Öte yandan HGK’nun 16.07.2008 tarih 501/507 sayılı (RG 512 kararı) ve Dairemizin 16.07.2008 tarih 501/507 sayılı kararları ile de benimsendiği üzere, tescil başvurusunda kötü niyetin varlığı başlı başına hükümsüzlük nedenidir.

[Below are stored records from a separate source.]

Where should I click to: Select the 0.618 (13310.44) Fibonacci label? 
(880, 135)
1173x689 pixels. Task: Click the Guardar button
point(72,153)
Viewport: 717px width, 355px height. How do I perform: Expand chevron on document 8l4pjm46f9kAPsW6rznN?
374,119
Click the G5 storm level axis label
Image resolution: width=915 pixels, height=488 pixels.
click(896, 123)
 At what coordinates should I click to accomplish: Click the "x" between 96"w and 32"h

Ancak, kötü niyetin varlığı her somut olayın özellikleri ve hükümsüzlüğü istenen marka ya da markaların tescil başvurularının yapıldığı tarihteki hukuki durumu dikkate alınmak suretiyle değerlendirilmelidir.

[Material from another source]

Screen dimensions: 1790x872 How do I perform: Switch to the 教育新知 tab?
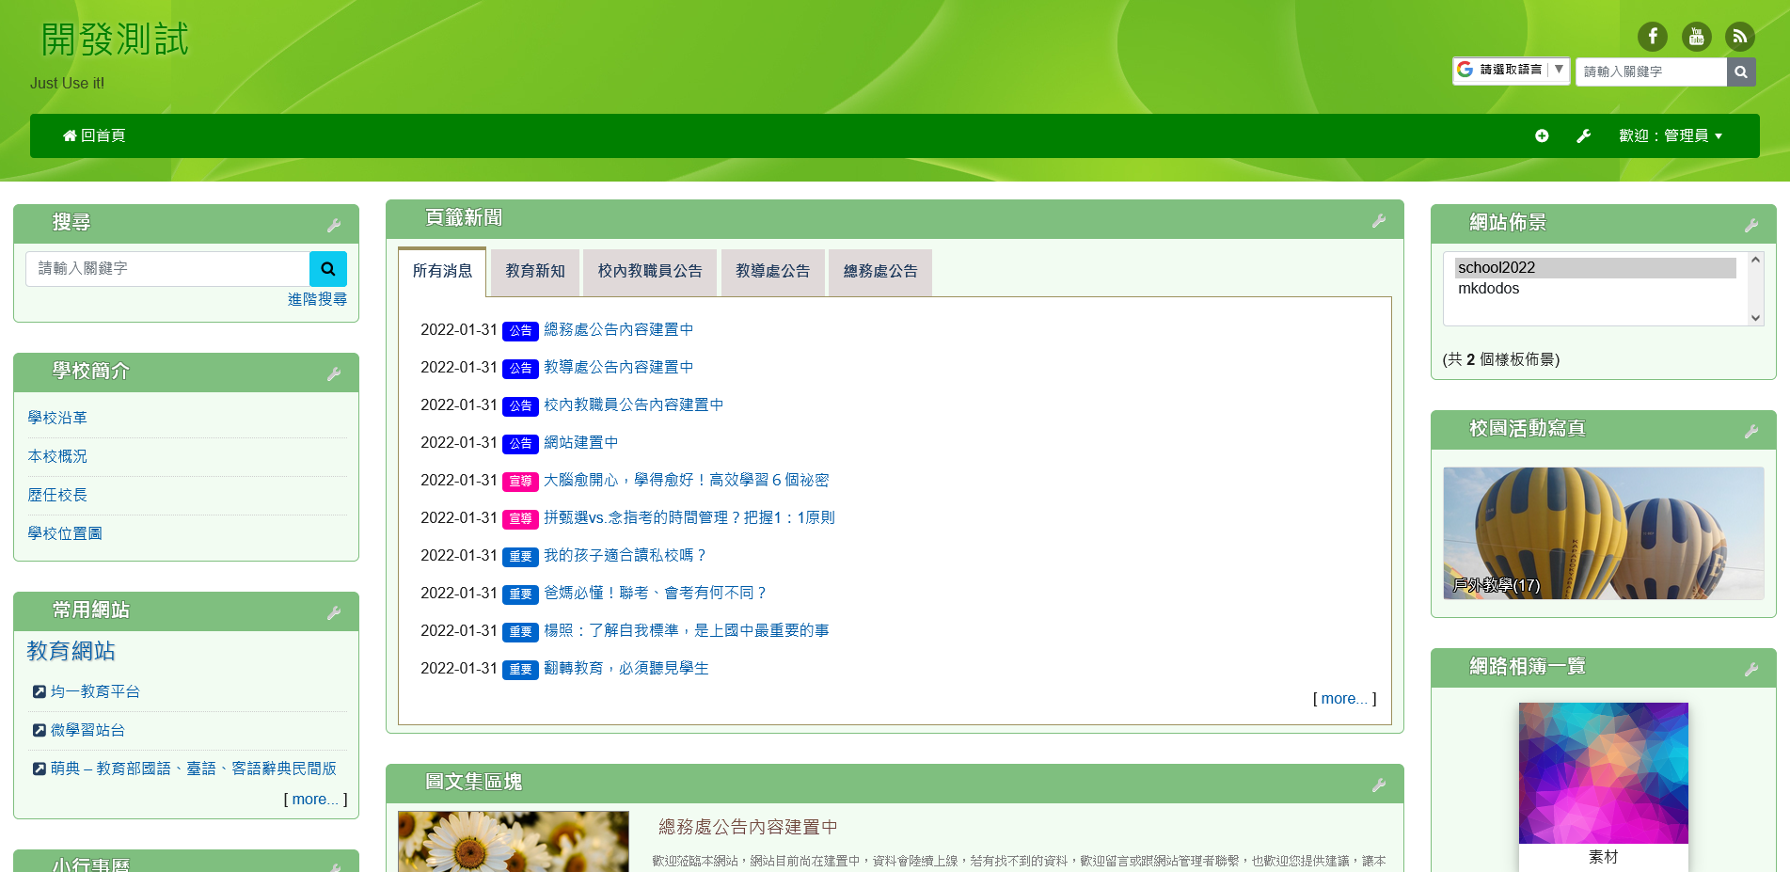pyautogui.click(x=535, y=271)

Dava konusu “…” kelimesinin üzerinde kullanıldığı mal ve hizmetler bakımından ayırt ediciliği yüksek bir kelime olmasına karşın, belirli bir anlama sahip olduğundan bu ibarenin önceden var olmayan fantezi veya türetme kelime markası olduğundan (Ör: RG 512 markası gibi) söz edilemez.
Bilirkişi raporunda Tablo 1’de yer alan bilgiler itibariyle de dava konusu markaların tescil başvurularının yapıldığı 2007 yılında davacının ticari faaliyette bulunduğu menşe ülke dışında kalan ülkelerin sınırlı sayıda olduğu belirtildiğinden, davacı markasının Türkiye’deki tanınmış olmasa dahi meşhur ve maruf olduğundan söz edilmesi de mümkün bulunmamaktadır.
556 sayılı KHK 6. maddesi uyarınca marka koruması tescille elde edilir ve tescil ve korumada ülkesellik ilkesi geçerlidir. Öte yandan, ülkemizin de taraf olduğu Paris Sözleşmesi ve TRIPS hükümleri dahilindeki bir marka sahibinin Türkiye’de tescilli olmasa dahi ülkemizde ticari faaliyette bulunması koşuluyla öncelik ve fikri ve sınai haktan kaynaklanan üstün hak sahipliği iddiasına dayanması, tanınmışlık halinde de üçüncü kişilerce gerçekleştirilen başvuruya itiraz ve tescil halinde de hükümsüzlük davası açma hakkı mevcuttur. Ancak, yukarıda belirtilen bilirkişi raporuna göre, dava konusu markaların başvuru tarihi itibariyle davacı markası tanınmış olmadığı gibi, bu tarihten önce Türkiye’de ticari faaliyet kapsamında markasal bir kullanımı da bulunmamaktadır. Hükümsüzlüğü istenen markayı oluşturan “…” ibaresinin fantezi / türetme kelime olmaması, ayrıca 2007 yılında gerçekleşen marka başvurusu tarihlerinde davacı markasının meşhur ve maruf olmadığı, dolayısıyla da Türkiye’de ilgili sektörce bilindiği halde marka ticareti, yedekleme, şantaj vb. amaçlarla kötü niyetli olarak tescil ettirildiği hususlarının kabulü de mümkün olmadığı halde mahkemece yazılı gerekçelerle davanın kabulü doğru görülmeyip bozmayı gerekmiştir…” şeklinde karar verilmiştir.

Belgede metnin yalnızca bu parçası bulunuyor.